Secondo alcune stime, le riserve di petrolio sono destinate a esaurirsi nel corso di questo secolo. In ogni caso, nel mondo si è avviato un movimento che punta sempre più all’elettrico. Viene da chiedersi come saranno alimentate le auto nell’era post-benzina. La direzione presa dai colossi dell’automobilistica suggerisce la risposta: l’auto elettrica sembra destinata ad essere il sostituto più probabile.
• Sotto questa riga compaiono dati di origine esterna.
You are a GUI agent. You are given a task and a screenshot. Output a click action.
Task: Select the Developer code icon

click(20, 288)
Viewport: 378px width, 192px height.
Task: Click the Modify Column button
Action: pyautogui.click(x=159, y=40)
Viene da immaginarsi un mondo più pulito, più ecosostenibile, essendo il petrolio nell’immaginario comune l’emblema di una rivoluzione industriale superata e incurante dell’ambiente. Viene da immaginarsi un mondo senza ostinate estrazioni.
In realtà, è già in atto una vera e propria corsa all’oro, con protagonista però un altro elemento, il litio. Il litio è indispensabile insieme al cobalto per la costruzione delle batterie elettriche per automobili, nonché per le batterie di cellulari e laptop. Gli speculatori non hanno tardato a farsi vivi, negli ultimi anni nonostante l’estrazione sia aumentata esponenzialmente, i prezzi di litio e cobalto sono triplicati, causa fondi di risparmio enormi che stanno comprando in blocco questi metalli e che sperano di rivendere a peso d’oro quando la produzione delle auto elettriche sarà a pieno regime. Il panorama dei produttori di litio si sta ampliando, la quota di mercato dei cosiddetti Big 3, cioè Rockwood Lithium, Sociedad Quimica y Minera de Chile e FMC, è passata negli ultimi dieci anni dall’85% al 53%. Se si parla di litio e cobalto il protagonista indiscusso resta la Cina, oltre a essere il quarto paese per quantità di litio dietro ad Argentina, Cile e Australia, è il più grande consumatore, con una domanda in continua crescita trainata dall’elettronica di consumo e dalle applicazioni per il trasporto elettrico.
Il 60% del cobalto estratto nel mondo viene dal Congo e il 90% del cobalto africano finisce in Cina. I presupposti non sono dei migliori: uno stato povero e corrotto come il Congo, sotto l’interesse di una superpotenza come quella cinese, certamente non famosa per l’attenzione ai diritti verso i lavoratori. In effetti, un preoccupante reportage del Washington Post ha puntato i riflettori sulle durissime condizioni imposte ai “minatori” africani. Si stima che oltre 100.000 persone scavino con strumenti improvvisati, privi di ogni misura di sicurezza ed esposti ai metalli.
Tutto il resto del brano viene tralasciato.